In view of the Supreme Court’s decision in the Anuradha Bhasin judgment in January on internet restrictions in J&K, the judges held that “the authorities are required to pass orders with respect to only those areas where there is absolute necessity of such restrictions to be imposed, after satisfying the directions passed earlier.”
The Need for a Special Committee
This is where the new special committee is supposed to come in. It will examine the contentions by the petitioners, who have argued the need for restoration of 4G mobile internet for education and healthcare purposes during the coronavirus lockdown, along with the material provided by the government.
The committee will also need to “examine the appropriateness of the alternatives suggested by the petitioners, regarding limiting the restrictions to those areas where it is necessary and the allowing of faster internet (3G or 4G) on a trial basis over certain geographical areas” and advise the government of J&K.
According to the judges, this special committee is needed to supplement the work of the regular review committee set up under the Telecom Suspension Rules, as the existing committee only consists of J&K-level officials, while the coronavirus pandemic meant the issues raised in the petitions were of national interest.
The Court Hearings
Earlier, on Monday, 4 May, after two hours of detailed arguments via video conferencing, the Supreme Court had reserved its order on the petitions requesting an end to 4G curbs on mobile internet access (currently in place till 11 May).
The petitioners presented arguments on how the restrictions on internet access were affecting education and healthcare, and pointed out that with the increase in COVID-19 cases in J&K, people needed to access mobile internet at 4G speeds to obtain necessary information.
The J&K government has restricted internet speed to 2G on prepaid mobile networks, with repeated orders quoting national security as a reason for the same.
Although there are no curbs on broadband internet speed, senior advocate Huzefa Ahmadi, representing the Foundation of media professionals, pointed out that only one percent of internet users in J&K had broadband connections.
▬▬▬▬▬▬▬▬▬▬
DIRECTIONS FOR THIS TASK
Continue the text on the Supreme Court case over 4G internet curbs in J&K from the point where it ends. The records have no connection to the text about J&K internet restrictions.

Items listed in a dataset
▬▬▬▬▬▬▬▬▬▬
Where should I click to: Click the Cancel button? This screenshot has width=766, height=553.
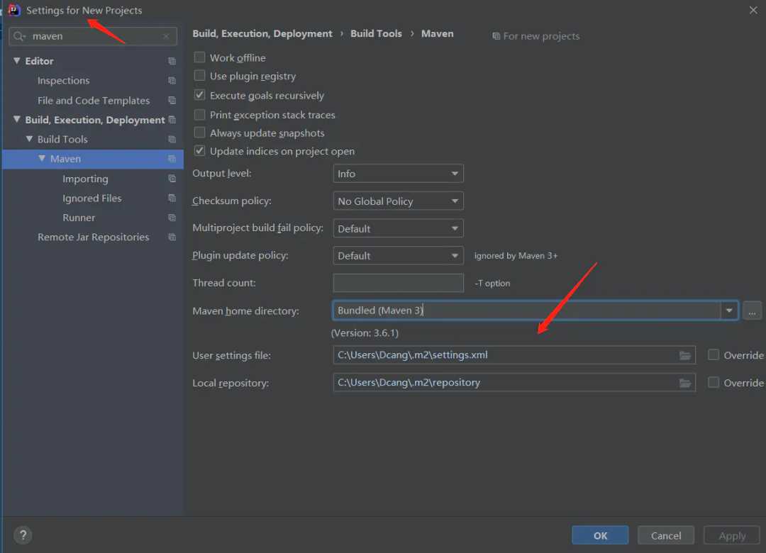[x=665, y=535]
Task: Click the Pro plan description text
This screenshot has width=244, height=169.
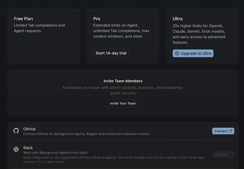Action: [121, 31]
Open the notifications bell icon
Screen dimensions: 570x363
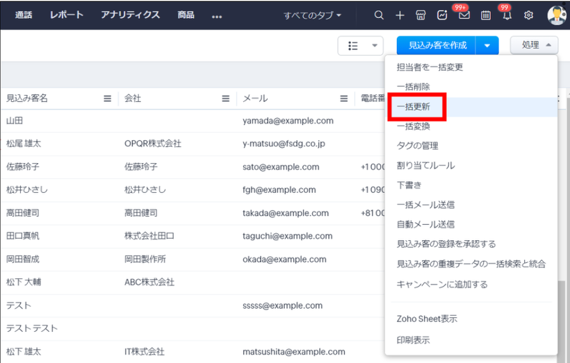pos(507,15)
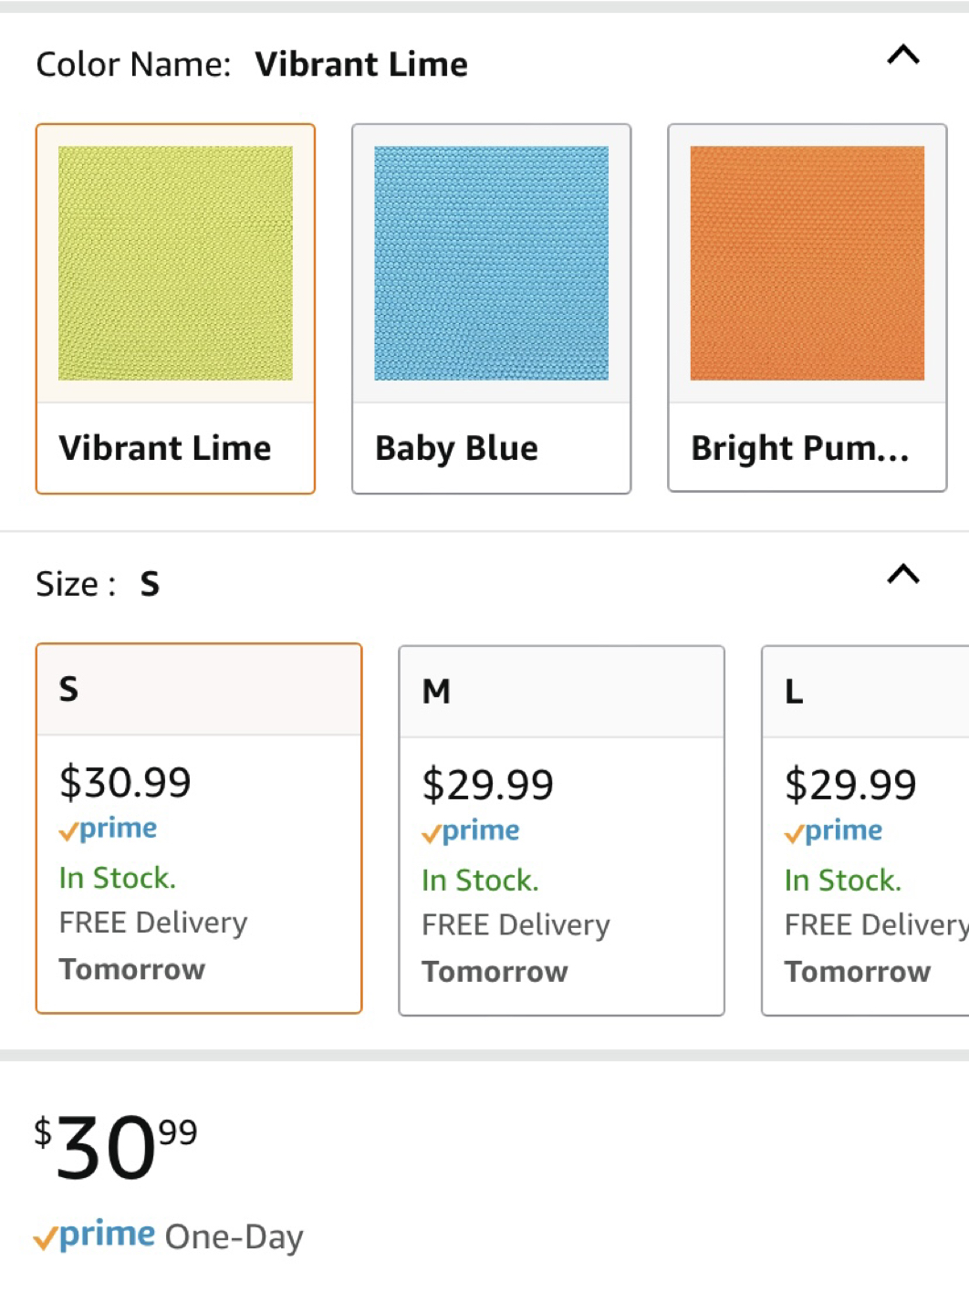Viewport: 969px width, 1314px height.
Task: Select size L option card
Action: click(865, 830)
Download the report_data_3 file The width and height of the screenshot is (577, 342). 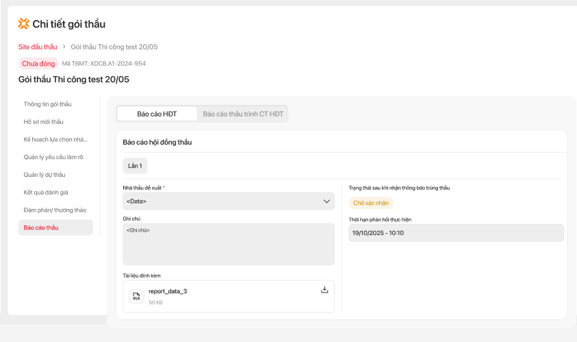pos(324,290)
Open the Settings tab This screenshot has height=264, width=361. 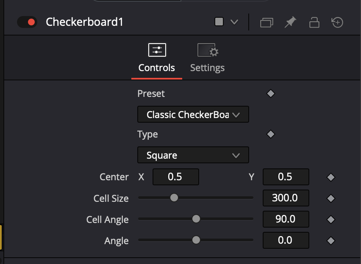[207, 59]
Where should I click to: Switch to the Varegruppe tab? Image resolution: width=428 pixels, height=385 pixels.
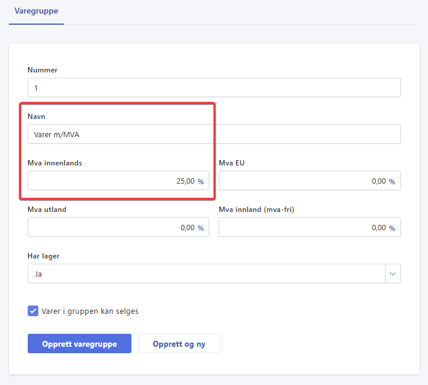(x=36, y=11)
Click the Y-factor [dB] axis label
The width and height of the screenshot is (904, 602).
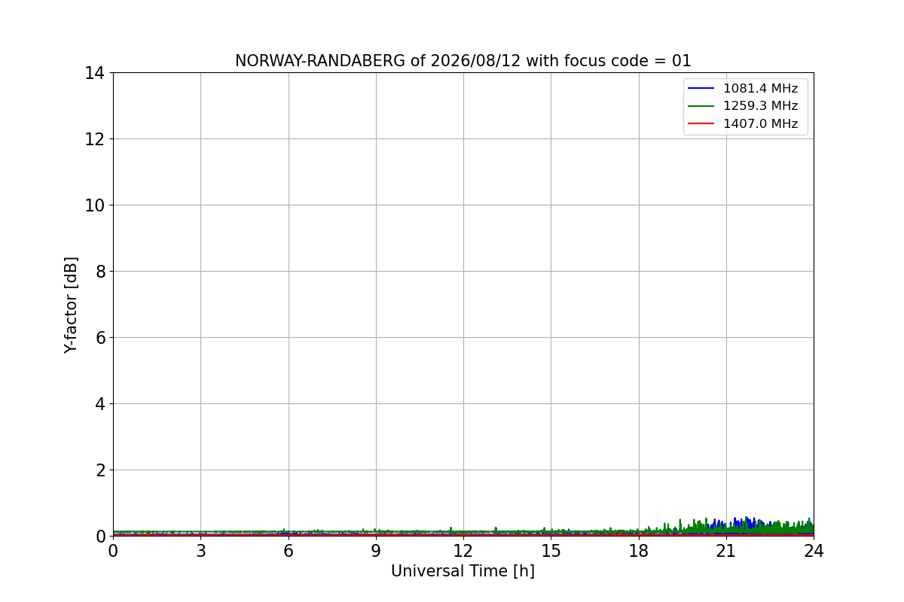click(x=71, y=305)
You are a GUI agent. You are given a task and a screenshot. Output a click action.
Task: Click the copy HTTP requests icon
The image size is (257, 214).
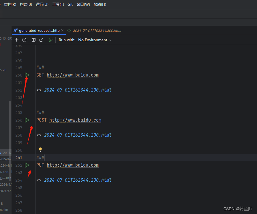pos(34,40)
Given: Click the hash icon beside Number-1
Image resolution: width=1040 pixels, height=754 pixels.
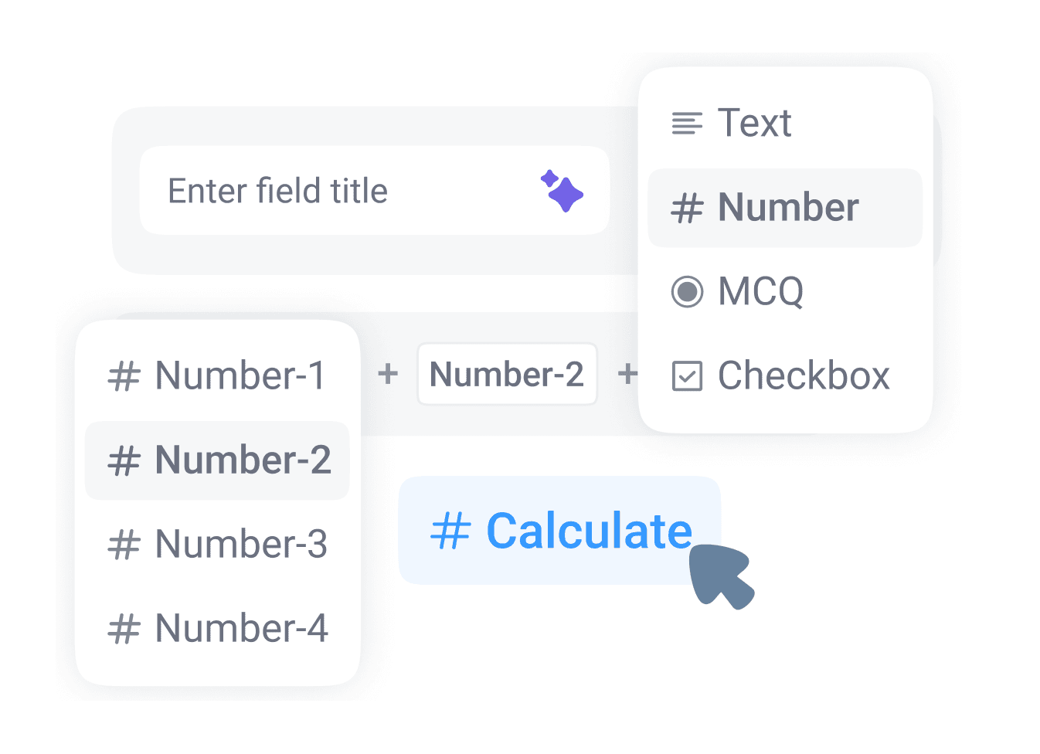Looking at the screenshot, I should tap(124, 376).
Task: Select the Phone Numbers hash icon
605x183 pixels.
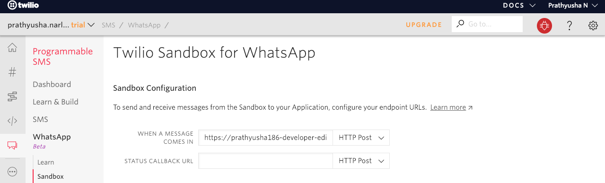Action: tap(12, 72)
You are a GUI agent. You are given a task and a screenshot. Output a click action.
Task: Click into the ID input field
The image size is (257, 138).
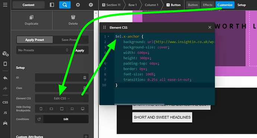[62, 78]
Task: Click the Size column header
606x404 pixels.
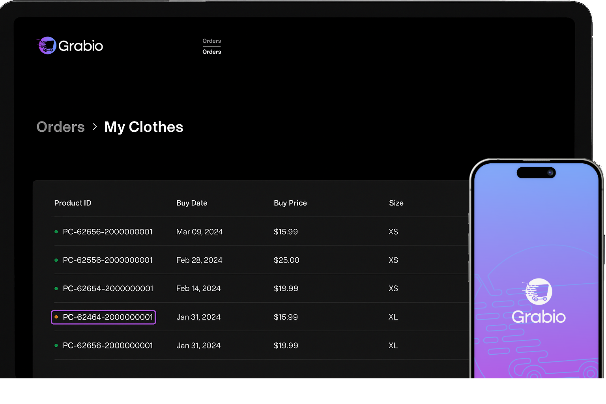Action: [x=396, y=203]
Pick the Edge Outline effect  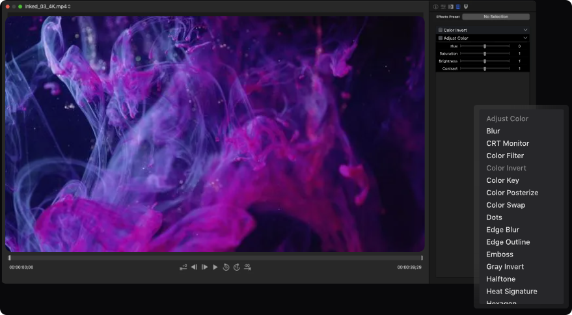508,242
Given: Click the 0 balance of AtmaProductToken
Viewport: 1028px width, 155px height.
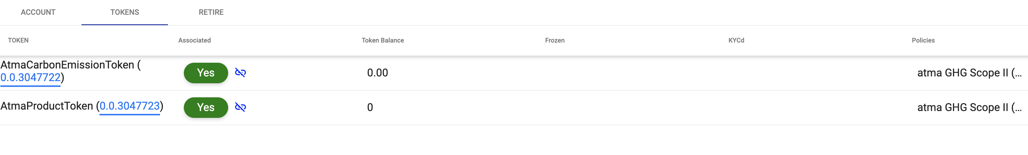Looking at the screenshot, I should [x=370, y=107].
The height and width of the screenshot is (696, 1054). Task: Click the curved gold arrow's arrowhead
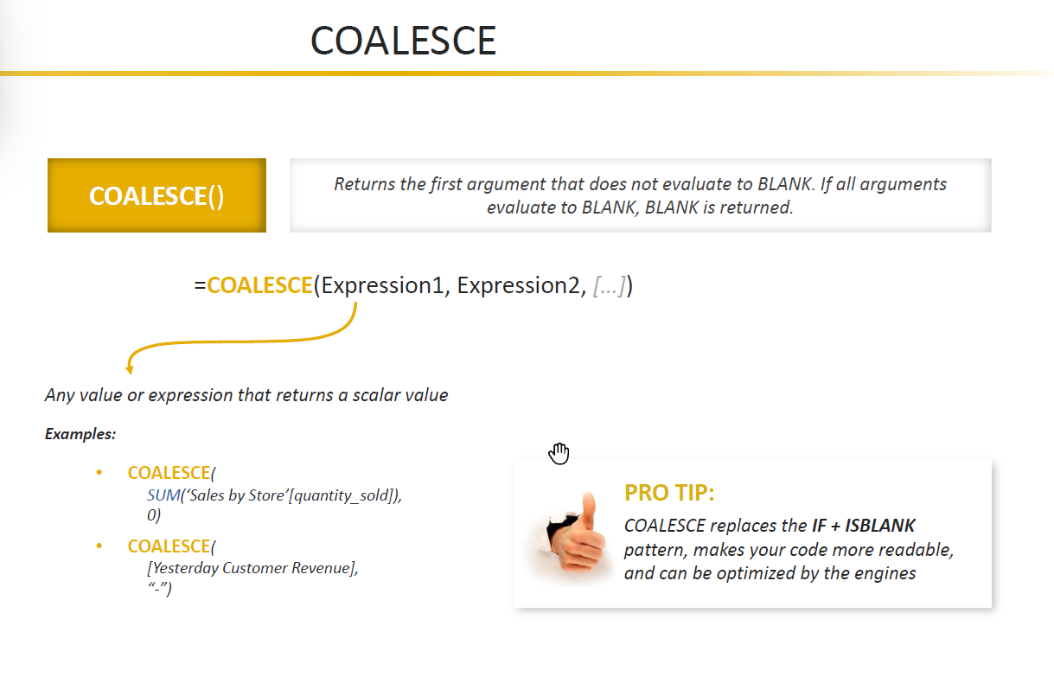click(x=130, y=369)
▬▬▬▬▬▬▬▬▬▬
ANSWER AREA
The petitioners pointed out that while there could be restrictions on internet speed in terms of its facet of the right to freedom of speech and expression (under Article 19 of the Constitution), the need for information in the time of the coronavirus pandemic meant that this was a question of the right to life (under Article 21) at this time, where national security couldn’t be a justification for a blanket ban on the internet speed needed by so many.
They also contested the claims made by the government of J&K, in an affidavit, that requirements for education could be met on 2G speed, pointing out that this was too slow for interactive and video content.
The Centre and J&K government argued that restoration of 4G mobile internet was a threat to national security as fast internet could be misused by terrorists to keep track of troop movements and instigate violence.
Attorney General KK Venugopal, representing the Centre, even mentioned the Handwara terrorist attack as an example of terrorism in the Valley.
Solicitor General Tushar Mehta, for the administration of the Union Territory, insisted that the restrictions were in compliance with the law, including the guidelines laid down by the Supreme Court in its Anuradha Bhasin judgment from January, which had directed the government to review its restrictions on internet in the region.
After hearing rebuttals from the petitioners – who pointed out that there was no evidence of a link between 4G and terrorist attacks, and that the orders of the review committees on the need for the internet restrictions – the bench of Justices NV Ramana, Subhash Reddy and BR Gavai reserved their decision.
These were the same judges who passed the apex court's January order directing review of internet restrictions in J&K.